Questo il principio affermato dalla prima sezione civile della Cassazione, in relazione alla decorrenza degli effetti della normativa introdotta dal c.d. decreto sicurezza (d.l. n. 113/2018).

In particolare, lo scrutinio dei Supremi Giudici, sollecitato dall'impugnazione di una sentenza del tribunale di Napoli, riguarda la parte del decreto che modifica la disciplina del permesso di soggiorno per motivi umanitari, sostituendola con la previsione di speciali categorie di permessi di soggiorno. Viene dunque confermato il rigetto delle domande di protezione internazionale ed umanitaria proposte da un cittadino della Guinea in relazione alla situazione economica e dei conflitti familiari in patria, essendo risultato infruttuosa la deduzione circa l'omesso scrutinio delle condizioni di vulnerabilità che avrebbero potuto determinare il riconoscimento delle ragioni umanitarie.

Le modifiche previste dal decreto sicurezza. Posto che, durante la pendenza del procedimento dinanzi alla Cassazione, è intervenuto il d.l. n. 113/2018 convertito con modificazioni dalla l. n. 132/2018, in vigore dal 5 ottobre 2018, la Corte analizza le modifiche apportate alla disciplina del permesso di soggiorno per ragioni umanitarie che «pongono in luce la rilevante diversità, peraltro coerente all'affermata intentio legis declinata nella relazione illustrativa, tra il sistema della protezione umanitaria incentrato sull'art. 5, comma 6, d.lgs. n. 286/1998 e l'attuale, fondato sulla specialità e tipizzazione dei permessi, che proprio dall'eliminazione di questa norma prende le mosse».

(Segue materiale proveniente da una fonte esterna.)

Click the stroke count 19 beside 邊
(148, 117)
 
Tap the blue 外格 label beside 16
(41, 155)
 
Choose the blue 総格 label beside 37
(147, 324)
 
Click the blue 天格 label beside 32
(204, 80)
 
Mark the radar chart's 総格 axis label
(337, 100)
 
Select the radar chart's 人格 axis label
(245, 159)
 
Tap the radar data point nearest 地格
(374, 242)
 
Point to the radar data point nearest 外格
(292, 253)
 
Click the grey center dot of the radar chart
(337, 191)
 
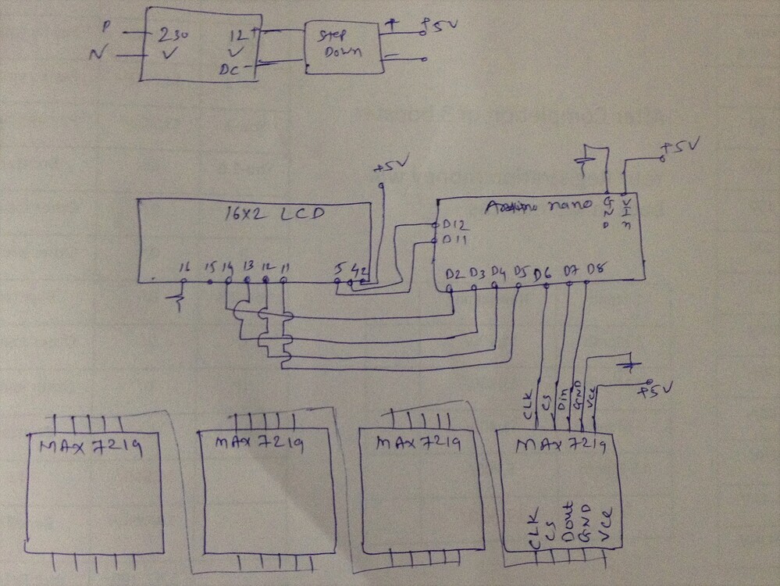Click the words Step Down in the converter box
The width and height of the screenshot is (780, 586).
(x=343, y=45)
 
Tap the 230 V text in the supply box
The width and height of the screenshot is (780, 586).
(x=173, y=45)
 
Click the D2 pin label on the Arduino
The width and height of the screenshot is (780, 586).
(x=454, y=273)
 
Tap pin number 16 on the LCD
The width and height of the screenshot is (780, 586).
(x=183, y=270)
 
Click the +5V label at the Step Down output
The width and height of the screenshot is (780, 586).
(x=440, y=24)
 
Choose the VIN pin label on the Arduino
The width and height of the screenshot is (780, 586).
(x=625, y=209)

Si rende dunque necessario accertare se tale nuovo sistema normativo possa essere immediatamente applicabile anche ai giudizi ed ai procedimenti amministrativi in itinere.

Il principio. In virtù del principio dell'irretroattività della legge sostanziale e del costante orientamento della giurisprudenza di legittimità che colloca il diritto al riconoscimento del permesso umanitario nel campo dei diritti fondamentali della persona appartenenti al catalogo dei diritti umani, la Suprema Corte giunge ad affermare il principio di diritto secondo cui «la normativa introdotta con il d.l. n. 113/2018, convertito nella l. n. 132/2018, nella parte in cui ha modificato la preesistenza disciplina del permesso di soggiorno per motivi umanitari dettata dall'art. 5, comma 6, d.lgs. n. 286/1998 e dalle altre disposizioni consequenziali, sostituendola con la previsione di casi speciali di permessi di soggiorno, non trova applicazione in relazione alle domande di riconoscimento di un permesso di soggiorno per motivi umanitari proposte prima dell'entrata in vigore (5/10/2018) della nuova legge, le quali saranno pertanto scrutinate sulla base della normativa esistente al momento della loro presentazione. Tuttavia in tale ipotesi, all'accertamento della sussistenza dei presupposti per il riconoscimento del permesso di soggiorno per motivi umanitari sulla base dei presupposti esistenti prima dell'entrata in vigore del d.l. n. 113/2018, conv. nella l. n. 132/2018, farà seguito il rilascio da parte del questore di un permesso di soggiorno contrassegnato dalla dicitura “casi speciali” e soggetto alla discipline e all'efficacia temporale prevista dall'art. 1, comma 9, di detto decreto legge».